Dataflow /var/opt/google/dataflow directory created as /var/opt/google/dataflow/dataflow
junying1 opened this issue · 1 comments
Dataflow is not aboutable to find files packaged with my classes. I use Class.getResource("/data.json"). Stackdriver log shows it's looking for the file in /var/opt/google/dataflow/some-random-jar-name.jar!/data.json. When I ssh into the VM instance for the worker, the file is actually in /var/opt/google/dataflow/dataflow/some-random-jar-name.jar.jar. This was working as of 5/9/18.
I tested with the WordCount example straight from Apache Beam documentation: https://beam.apache.org/get-started/quickstart-java/
Followed all the steps. Then added a "resources/data.json" to "src/main". Added the following lines to WordCount.ExtractWordsFn's processElement method:
try {
String jsonStr = new Scanner(new File(WordCount.class.getResource("/data.json").getFile())).useDelimiter("\\Z").next();
System.out.println("====================================================");
System.out.println(jsonStr);
System.out.println("====================================================");
} catch (Exception e) {
e.printStackTrace();
}
Sure enough, it runs fine locally with DirectRunner, but with DataflowRunner, I got the same error in stack driver:
message: "java.io.FileNotFoundException: file:/var/opt/google/dataflow/classes-yGX0uczTTR8A8LXakSr0JA.jar!/data.json (No such file or directory)"
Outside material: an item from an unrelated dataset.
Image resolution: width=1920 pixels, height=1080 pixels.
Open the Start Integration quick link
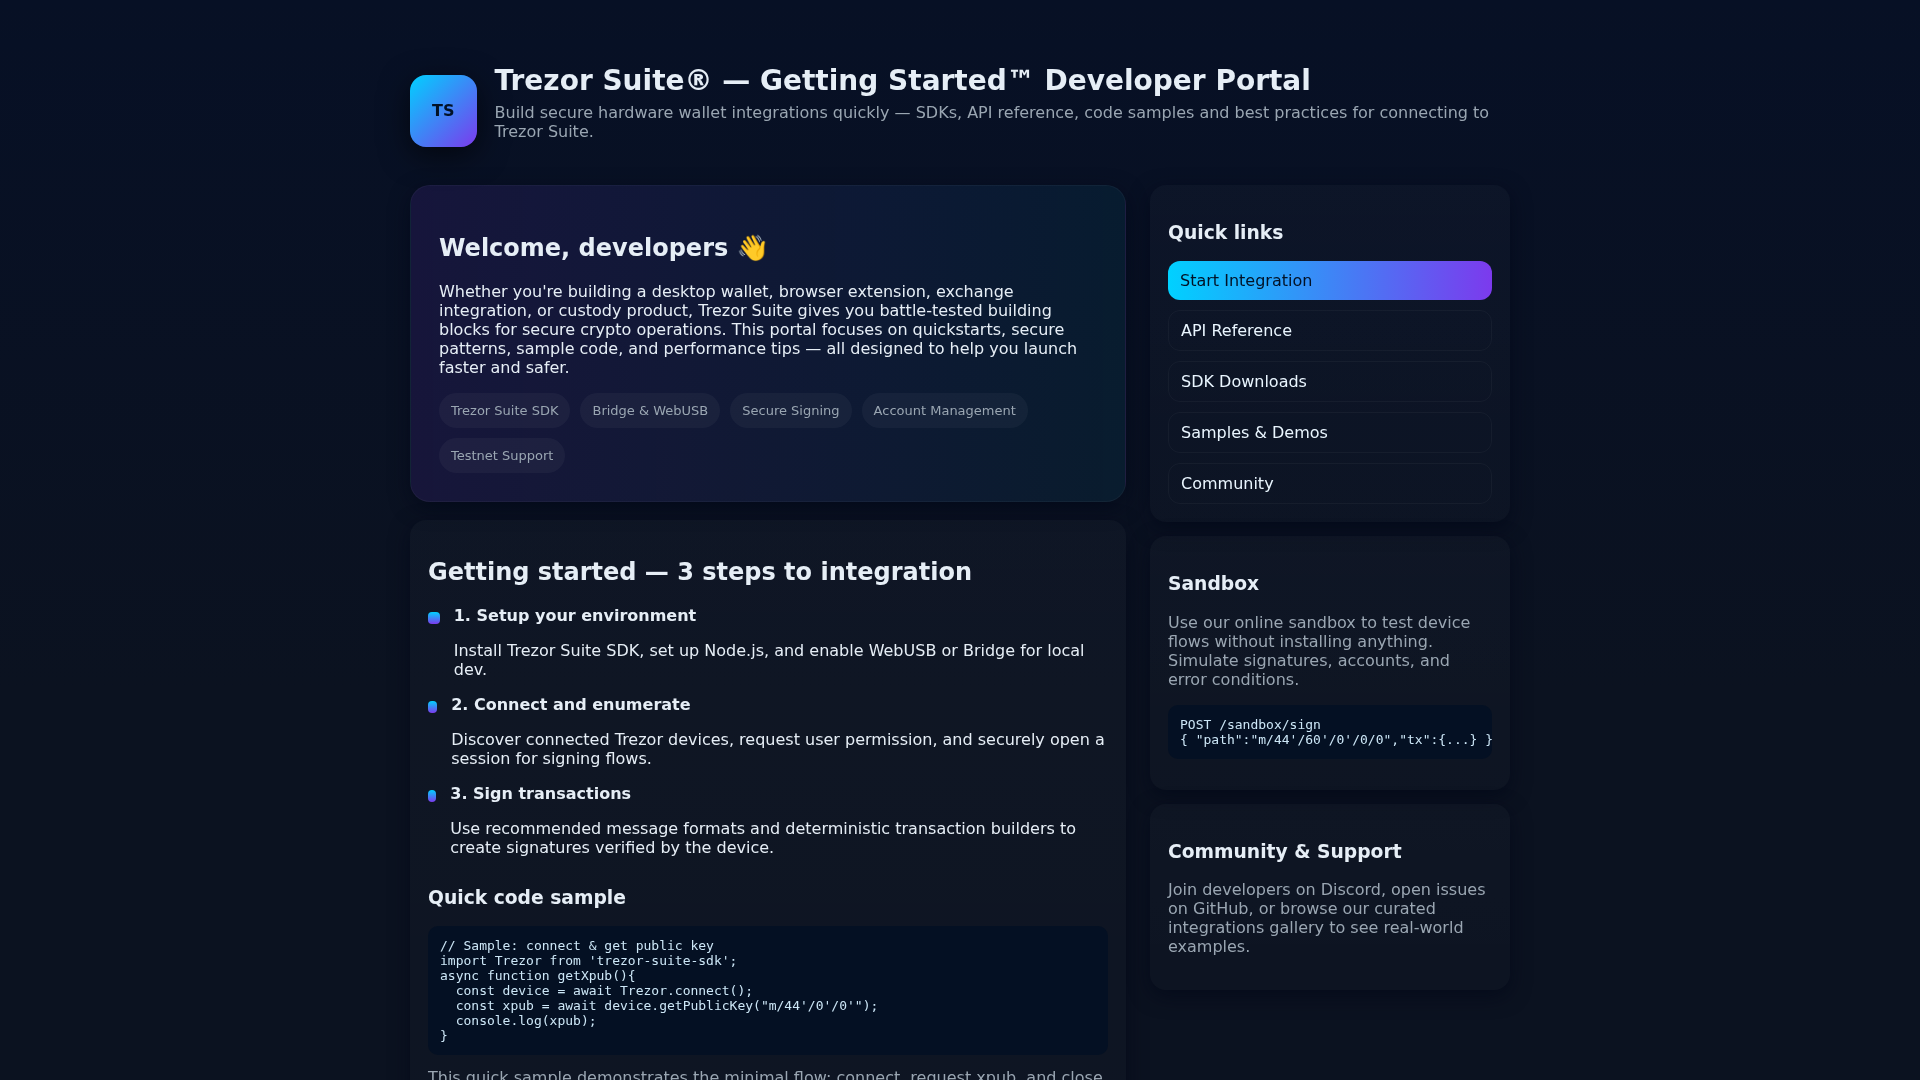click(1330, 281)
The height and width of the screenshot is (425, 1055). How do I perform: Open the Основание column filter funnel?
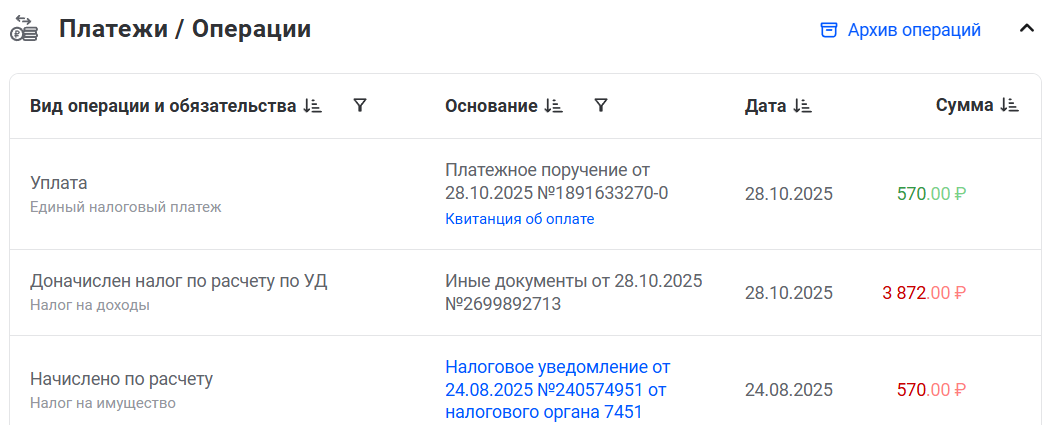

While the example batch is still running, I ssh'ed into the worker instance and checked /var/opt/google/dataflow. There is another "dataflow" directory, and the files are copied there. So confirmed the double dataflow directory issue.
I worked out a workaround: use Class.getResourceAsStream to get an inputstream. For whatever reason, getResourceAsStream functioned as expected, while getResource still fails. For all of my purposes, an inputstream works just as well as a URL.